FRAGMENTO DE PÁGINA →
━━━━━━━━━━━━━━━━━━━━
Todo eso se ha visto. No formulamos hipótesis en los espacios. A menudo los hombres intentaron vivir de ese modo, no sin éxitos, tan famosos como variados. Su Historia expresa su naturaleza: la que no es desfavorable a ese concordato empírico, y, en el caso nuevo, la ciencia y el poder del hombre moderno colocan en sus manos instrumentos de una eficacia inaudita, para crear estados de bienestar y de vida fácil más completos, más extensos y mejores que antes. ¿Por qué no retomar, renovándolo, aquello que tuvo éxito? ¡Eso no puede fracasar si uno se pone, una vez más a la tarea con todo el corazón y con toda la cabeza!
¿Por qué? ¿Cómo y por qué no se lanzó este llamado? O cuando lo fue, ¿cómo no se extendió ni pudo franquear los límites de la pequeña provincia ocupada por el grupo avanzado de los pioneros de la Tour de Pin? ¿Qué es lo que impidió a patrones y obreros recoger esas voces perdidas y darles un eco debido?
Parece que nadie podría rehusar su atención a los comienzos de aquella esperanza: ¿Cómo o por qué se le tenía repugnancia? Si había negociaciones delicadas que conducir, ¿quién podía vacilar en abrirlas?
¿Quién podía en principio rechazar su examen?
¿Quién?
La democracia.
━━━━━━━━━━━━━━━━━━━━
INFORMACIÓN PROPORCIONADA →
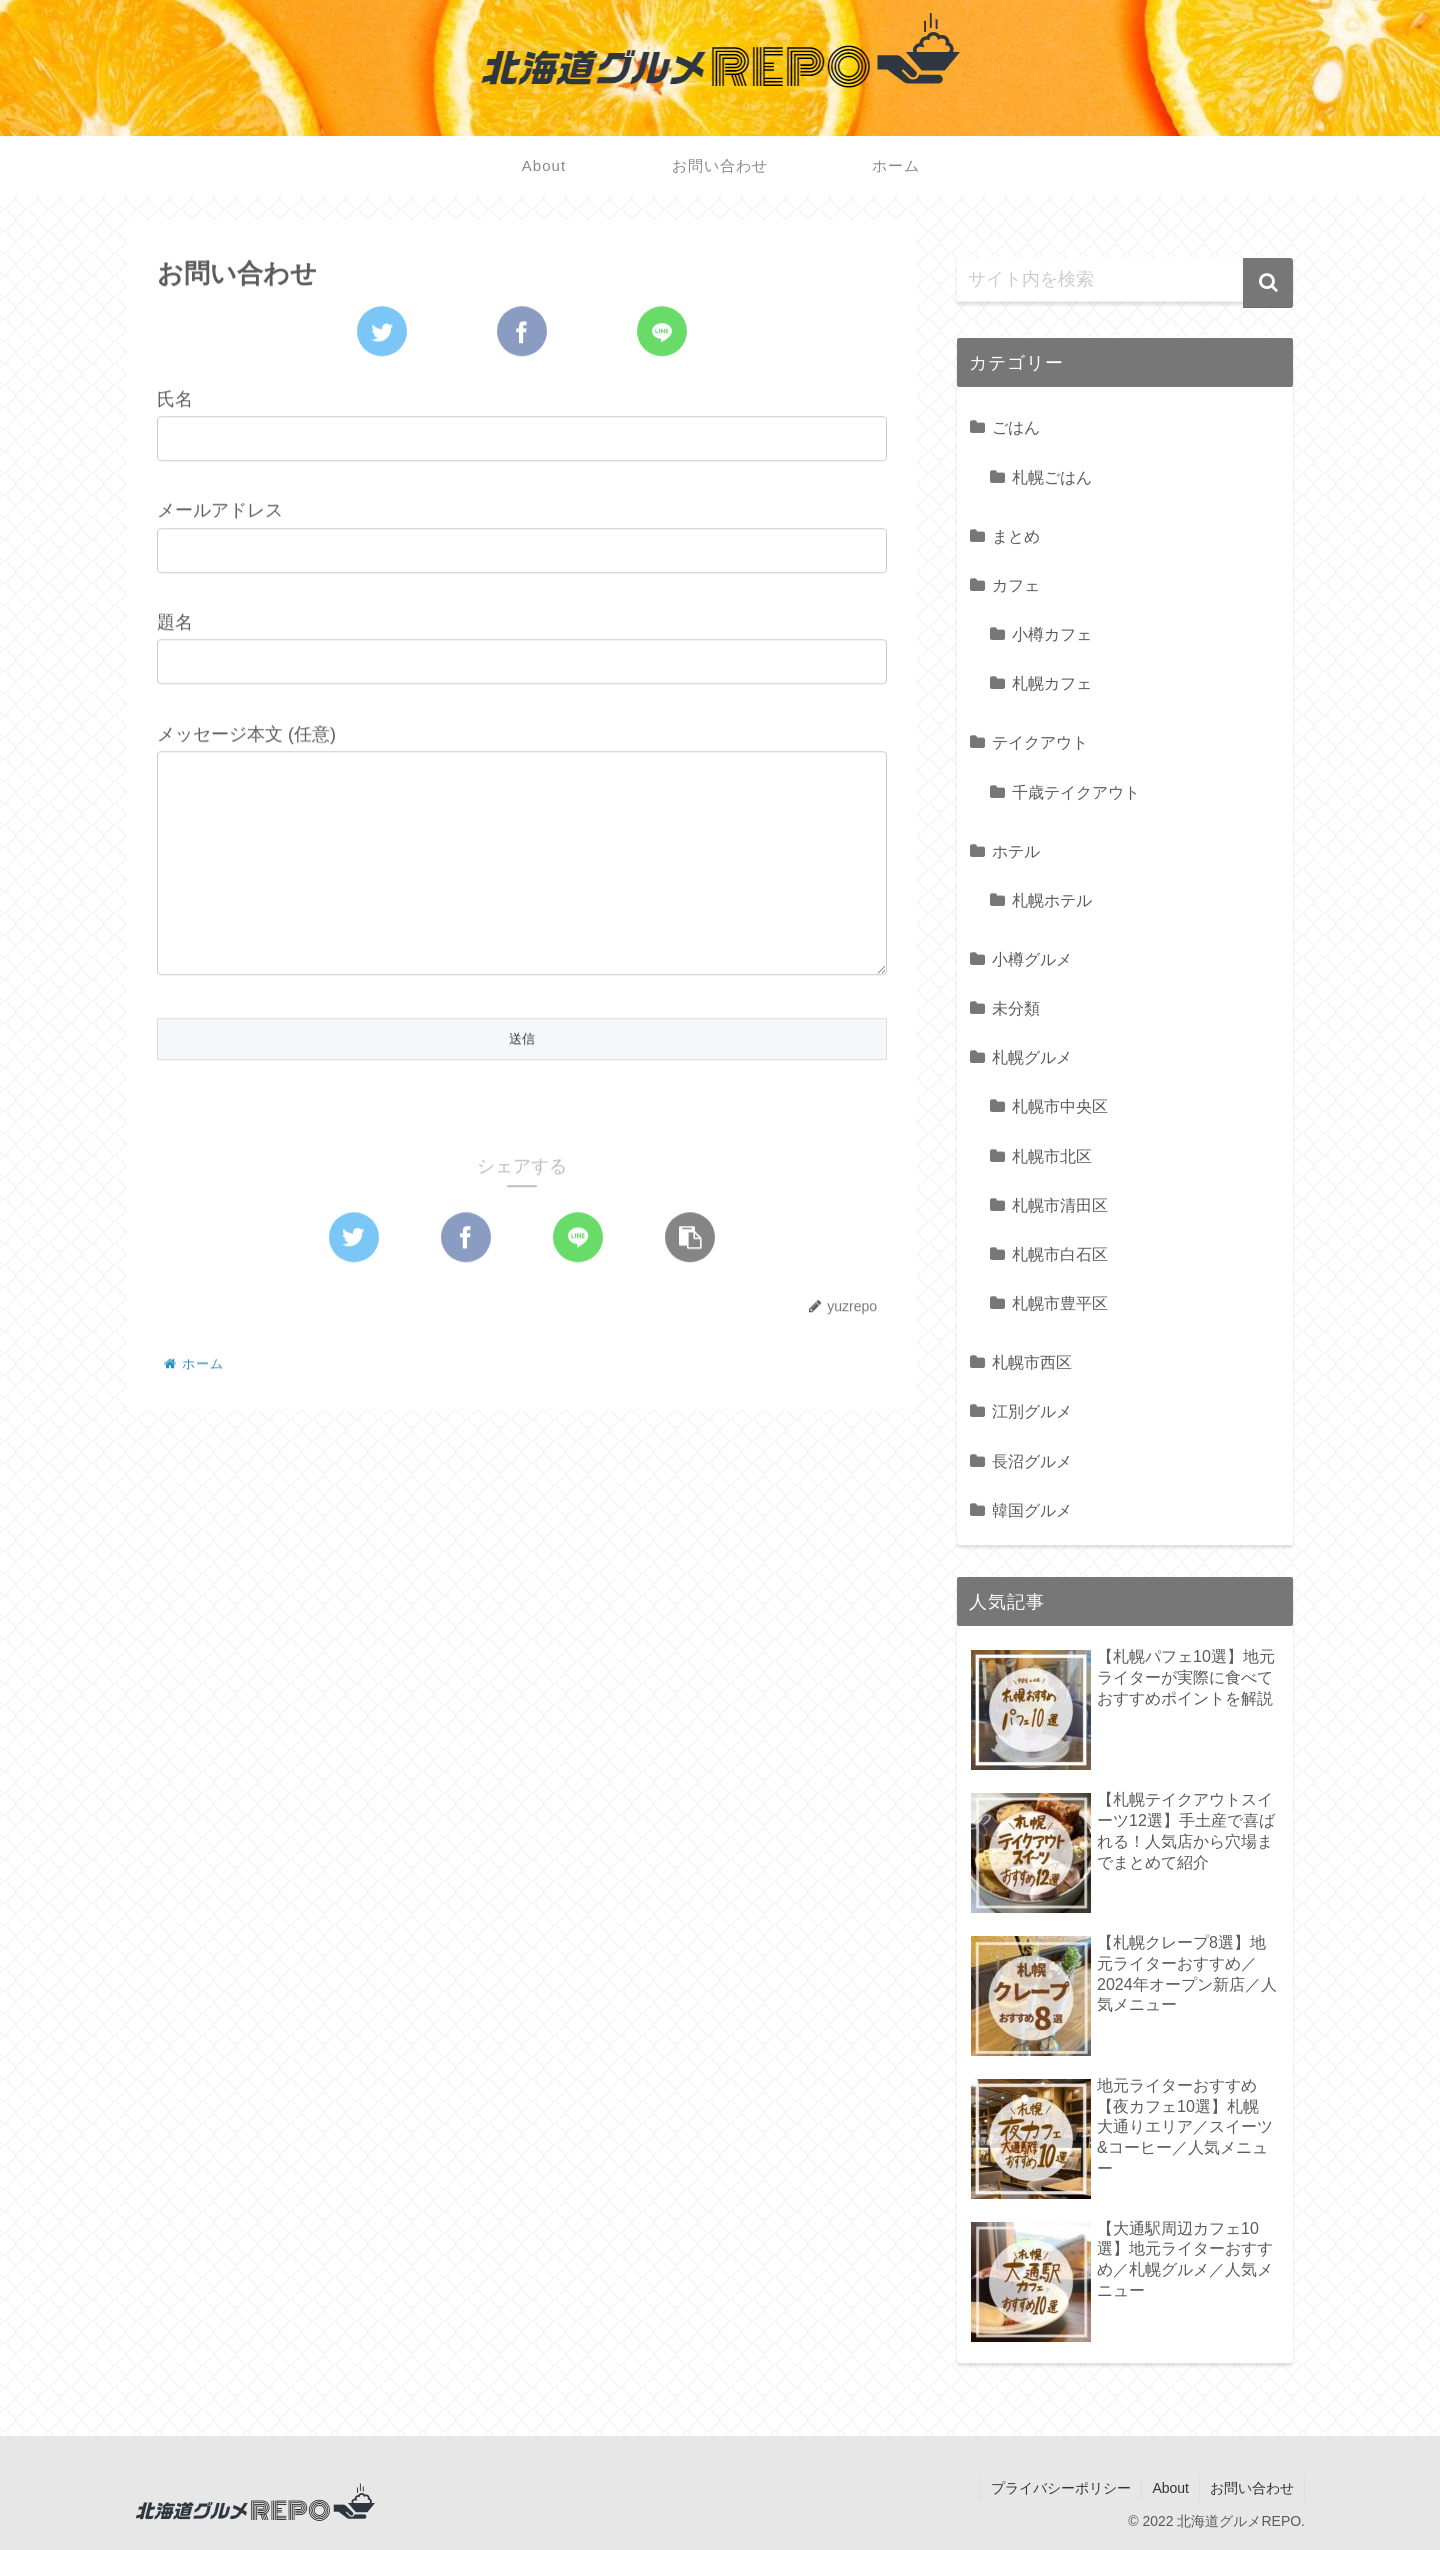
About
━━━━━━━━━━━━━━━━━━━━
Por favor, indica si cada afirmación concuerda con el fragmento, respondiendo sí o no y citando las palabras exactas que lo deciden.
1. Se formulan hipótesis en los espacios.
2. Los pioneros de la Tour de Pin ocupaban una pequeña provincia.
3. Los instrumentos que el hombre moderno tiene en sus manos son de escasa eficacia.
Para resolver, apóyate solo en el fragmento.

SOLUCIÓN →
1. No: "No formulamos hipótesis en los espacios."
2. Sí: "la pequeña provincia ocupada por el grupo avanzado de los pioneros de la Tour de Pin"
3. No: "instrumentos de una eficacia inaudita"